ABOUT THIS TASK
The answer must consist solely of the lines from the one with "Where should I" through the last line of the data, copied exactly, with no pictures.

Stored data entries
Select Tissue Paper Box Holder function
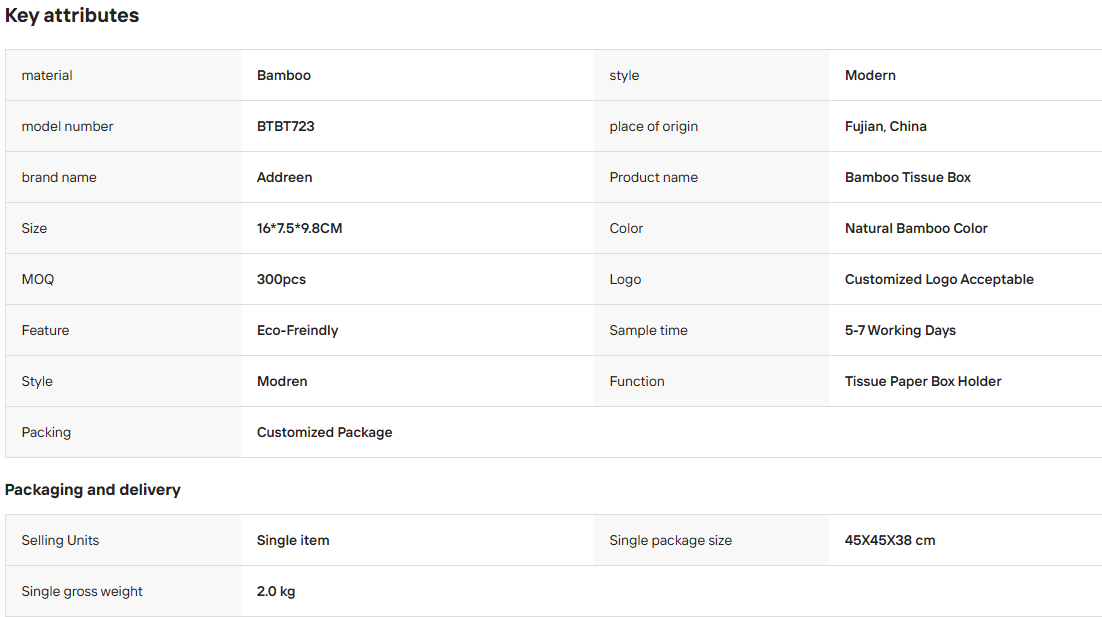The width and height of the screenshot is (1102, 617). pos(923,382)
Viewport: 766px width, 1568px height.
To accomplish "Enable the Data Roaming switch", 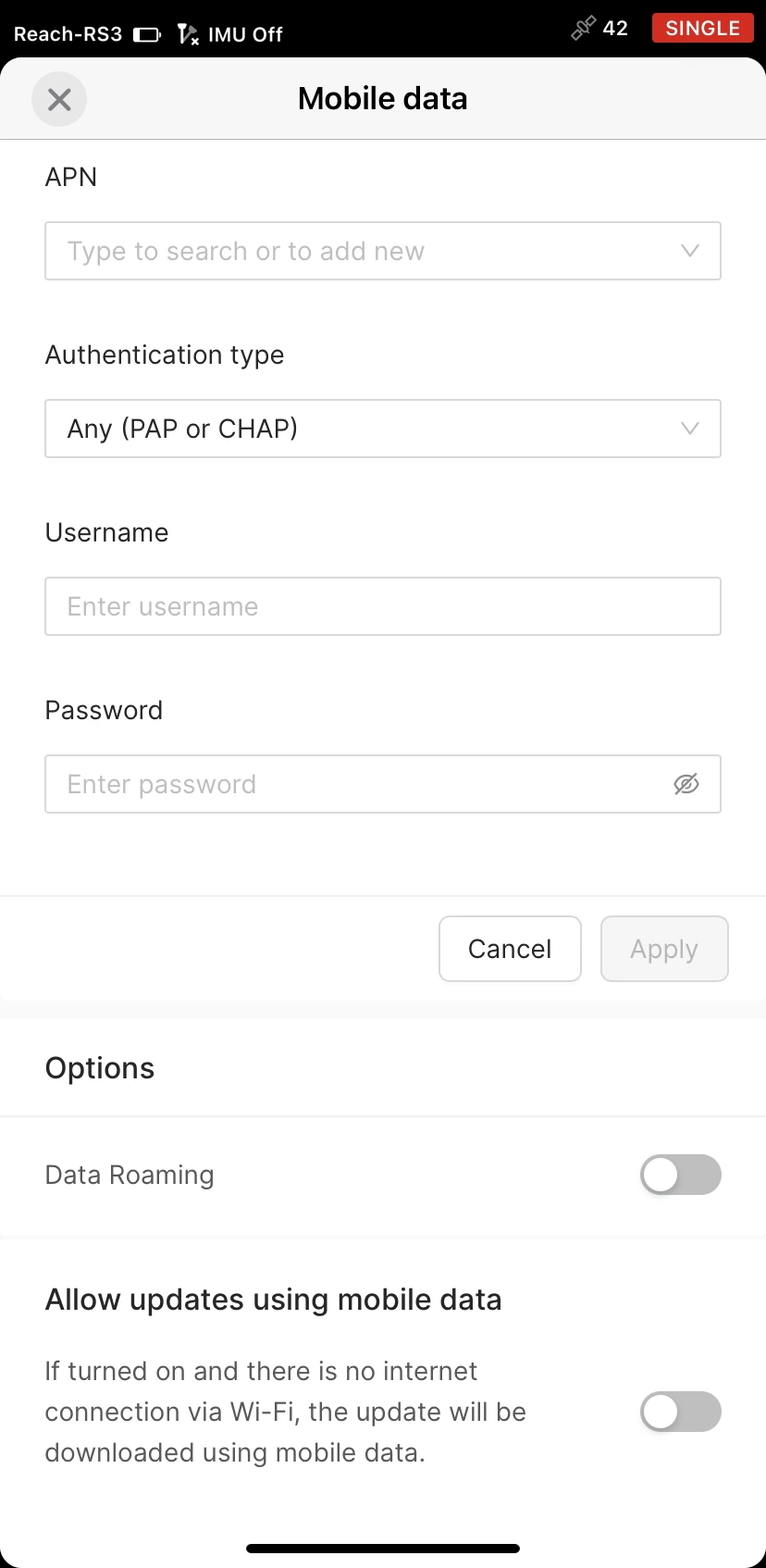I will point(680,1175).
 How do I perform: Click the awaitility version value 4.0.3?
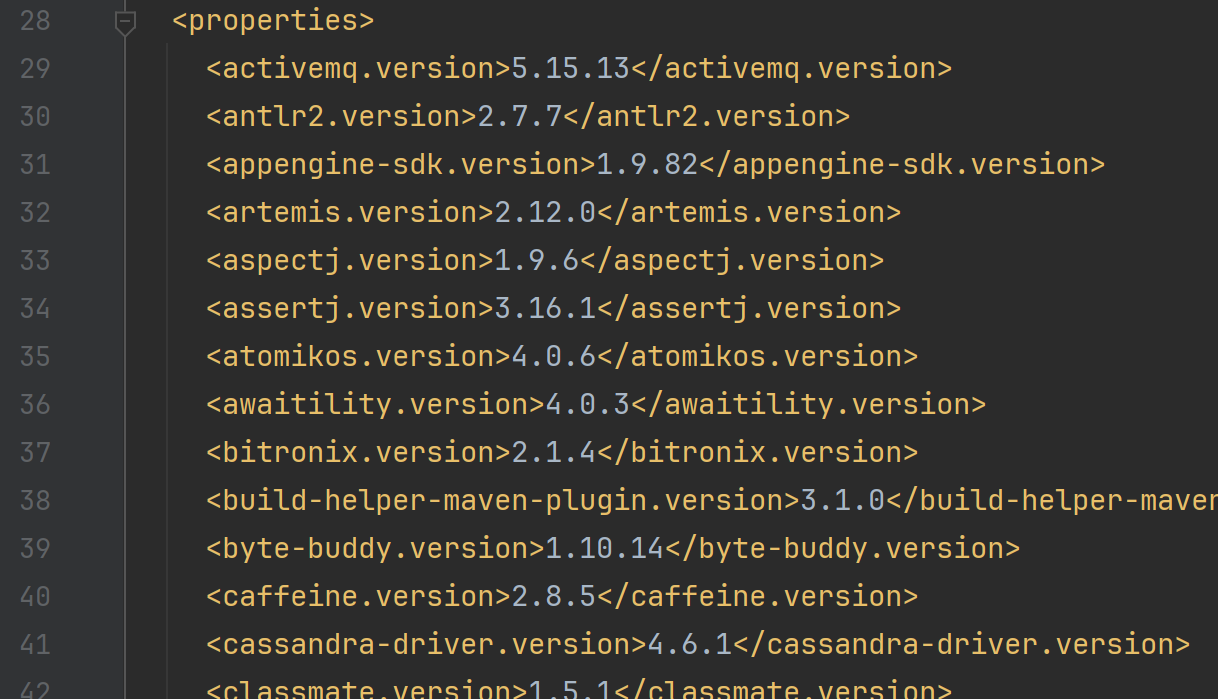[587, 405]
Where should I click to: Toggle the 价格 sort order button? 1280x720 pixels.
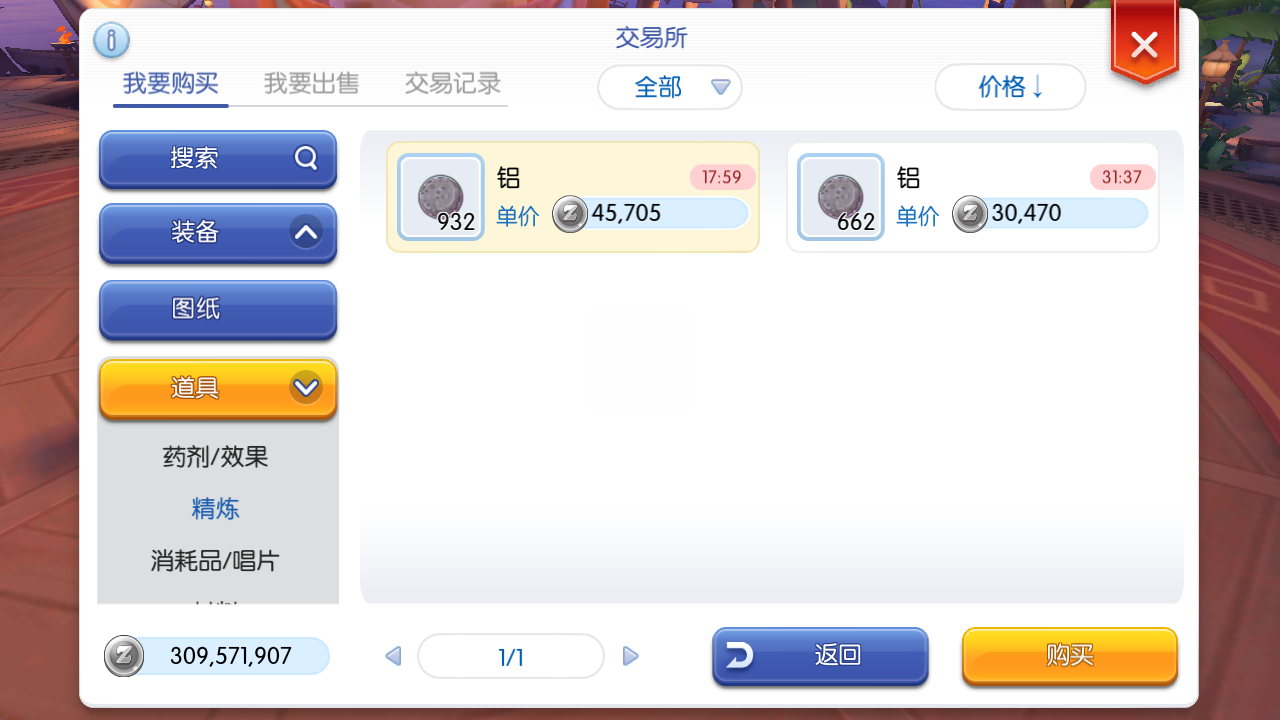point(1010,87)
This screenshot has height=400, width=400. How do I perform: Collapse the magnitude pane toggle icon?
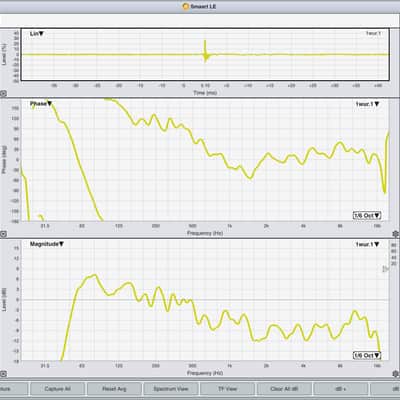click(x=3, y=374)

RESULT OF THE TASK
Where should I click to: Toggle the 价格 sort order button? 1280x720 pixels.
point(1010,87)
This screenshot has height=400, width=400. How do I perform: Collapse the magnitude pane toggle icon?
click(x=3, y=374)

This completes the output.